Masked and Shuffled Blind Spot Denoising for Real-World Images
Hamadi Chihaoui, Paolo Favaro
TL;DR
This work tackles real-world image denoising under correlated noise by extending Blind Spot Denoising (BSD) into MASH, a self-supervised, single-image framework. It analyzes how masking level interacts with noise correlation and introduces Local Pixel Shuffling to decorrelate noise within small regions, coupled with an automated masking strategy that estimates noise correlation via a masking-based noise level gap. The key contributions are: 1) a detailed study of masking ratio effects under different noise correlations, 2) the adaptive masking mechanism, 3) the Local Pixel Shuffling technique, and 4) an experimental validation showing MASH achieves state-of-the-art performance among single-image/self-supervised methods on SIDD, FMDD, and PolyU datasets. The results demonstrate practical denoising improvements for real-world images and offer a pathway to robust, dataset-free denoising that adapts to the level of noise correlation.
Abstract
We introduce a novel approach to single image denoising based on the Blind Spot Denoising principle, which we call MAsked and SHuffled Blind Spot Denoising (MASH).

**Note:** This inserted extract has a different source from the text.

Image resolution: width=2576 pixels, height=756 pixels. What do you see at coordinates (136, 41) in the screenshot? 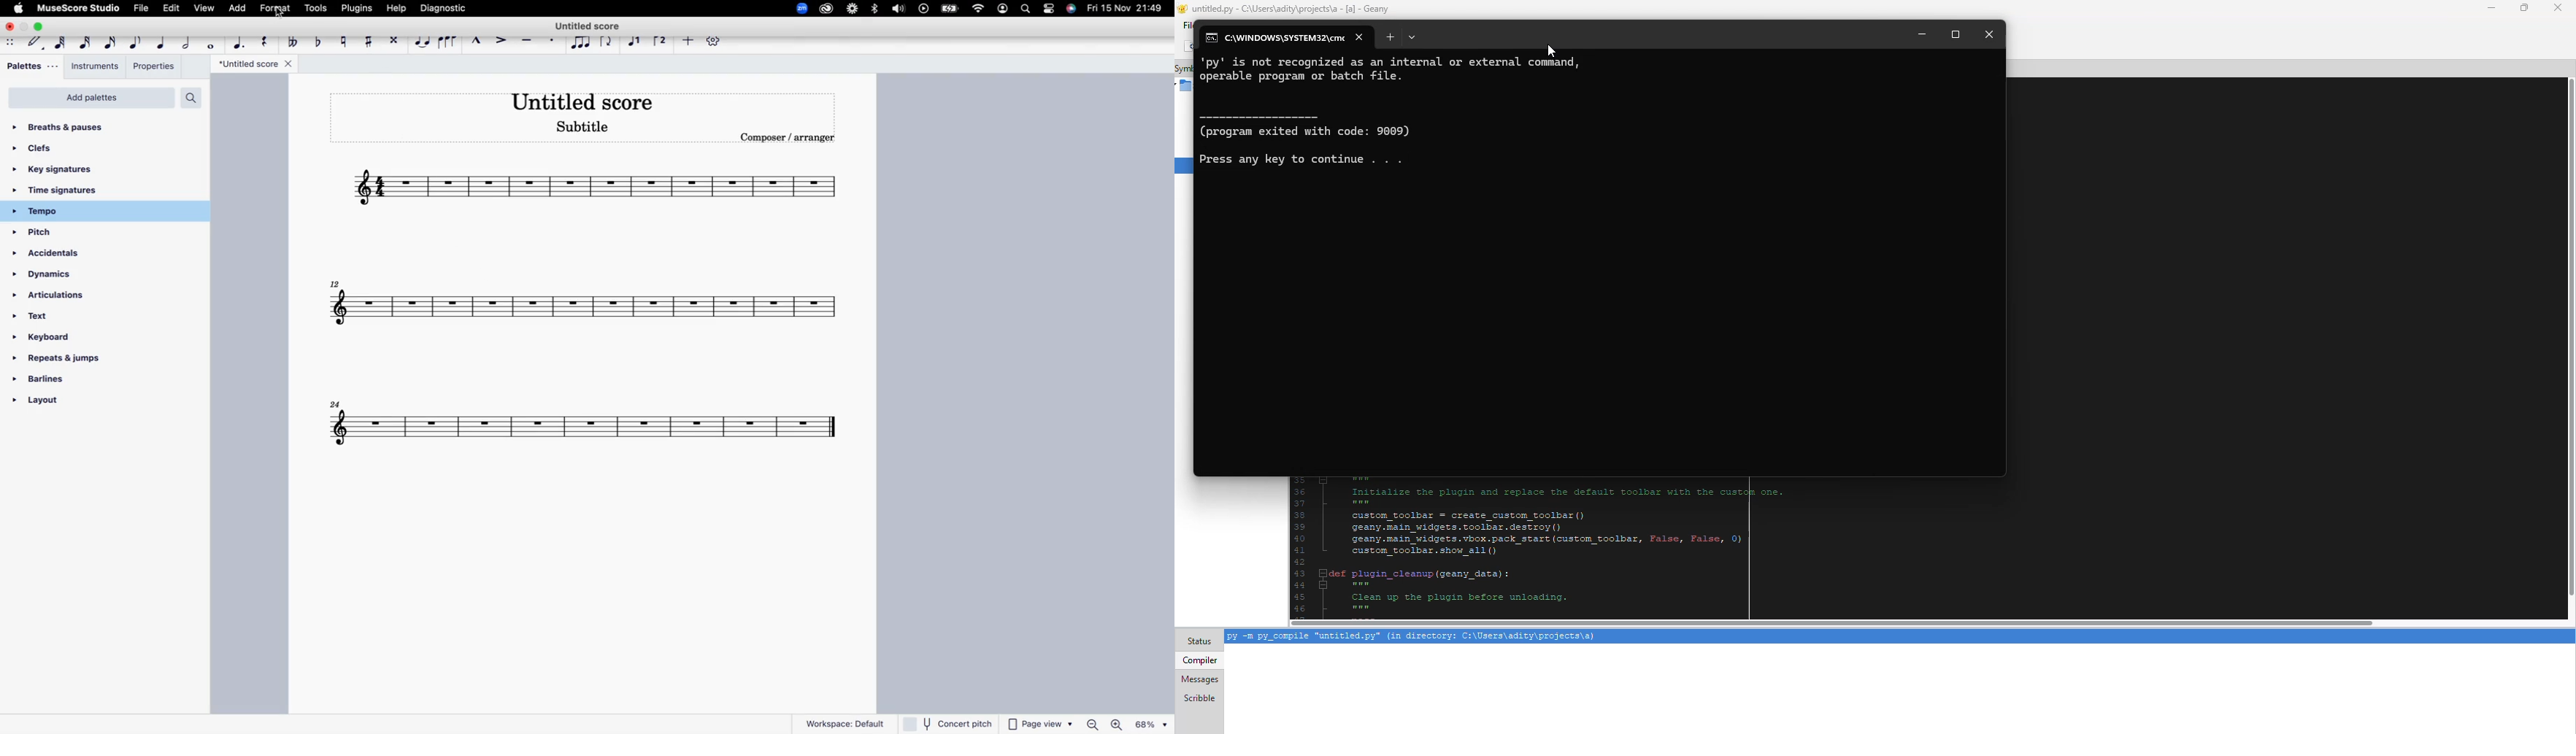
I see `eighth note` at bounding box center [136, 41].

We focus on the case of correlated noise, which often plagues real images. MASH is the result of a careful analysis to determine the relationships between the level of blindness (masking) of the input and the (unknown) noise correlation. Moreover, we introduce a shuffling technique to weaken the local correlation of noise, which in turn yields an additional denoising performance improvement. We evaluate MASH via extensive experiments on real-world noisy image datasets. We demonstrate on par or better results compared to existing self-supervised denoising methods.